Note that we truncate the list to the first 255 Account IDs. This is due to a limitation in Github that a matrix will generate a maximum of 256 jobs per workflow run. The result is I actually split this into multiple workflows to cover the whole list of 418 Account IDs. I’ll leave that as an exercise for the reader!

The workflow

The python script could then be called within a Github Actions workflow, which would check each account ID

on: [workflow_dispatch]
permissions:
  id-token: write # This is required for requesting the JWT
  contents: read  # This is required for actions/checkout
jobs:
  generate-matrix:
    runs-on: ubuntu-latest
    outputs:
      matrix: $
    steps:
      - name: Checkout repository
        uses: actions/checkout@v2

      - name: Set up Python
        uses: actions/setup-python@v2
        with:
          python-version: '3.x'
          
      - name: Install dependencies
        run: |
          python -m pip install --upgrade pip
          pip install pyyaml requests
          
      - name: Generate matrix
        id: generate-matrix
        run: |
          python generate-matrix-first256.py > matrix.json
          echo "::set-output name=matrix::$(cat matrix.json)"

  check:
    needs: generate-matrix
    runs-on: ubuntu-latest
    strategy:
      matrix: $
    steps:
      - name: Checkout repository
        uses: actions/checkout@v2

      - name: Configure AWS credentials
        id: configure-aws
        uses: aws-actions/configure-aws-credentials@v3
        with:
          role-to-assume: arn:aws:iam::$:role/example-role
          role-session-name: samplerolesession
          aws-region: us-east-1
          disable-retry: true
        continue-on-error: true

The results

There are 418 accounts in the known_aws_accounts dataset.

Of those, the following 29 vendors had the Github Actions OIDC configured, across 34 accounts.

cloudsploit / 057012691312
New Relic / 061190967865
Rockset / 216690786812
Sysdig / 263844535661, 761931097553
Cloudinary / 232482882421
n0ps / 202279780353
Spacelift / 324880187172
unusd.cloud / 398997493752
rev.com / 414502572119
Upsolver / 428641199958
Lacework / 434813966438
JupiterOne / 612791702201
Axonius.com / 802876684602
Fivetran / 834469178297
Sumo Logic / 926226587429
CloudCraft / 968898580625
Starburst / 179619298502
Monte Carlo / 190812797848
Plerion / 173985203412,044642040396,588158338731,736689547456
Barracuda Networks / 151784055945
ProsperOps / 205499583182
sst.dev / 226609089145
Mackerel / 217452466226
RudderStack / 422074288268
Turbot / 453761072151
Contrast Security / 490991382221,763284681916
CrowdStrike / 517716713836
Claroty / 883241448326
Serverless / 802587217904

In addition, the following two accounts had an additional error: Could not assume role with OIDC: Incorrect token audience

Scale / 307185671274
Snyk / 198361731867

I can only assume this means they have either a misconfigured Github OIDC provider or are using a custom action. The token audience must be sts.amazonaws.com with the official action.

Takeaways

So, what can we do with this information?
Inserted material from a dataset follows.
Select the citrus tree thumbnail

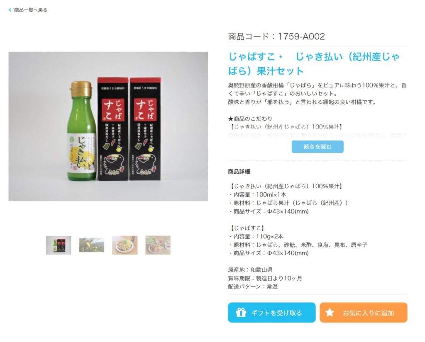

I’m not really sure. All we really learn is that these vendors currently or previously setup (hopefully, in that case, actually used) Github Actions.

I do wonder about the attack surface and isolation implications. On a quick check, there are vendors in this list that don’t use Github Actions with regards to the service for which they request trust in their Account ID. I wonder if it would be idea for these trusted third parties to isolate the trusted account from their other infrastructure, as a sort of “bastion” account, which would mean removing unnecessary attack surface.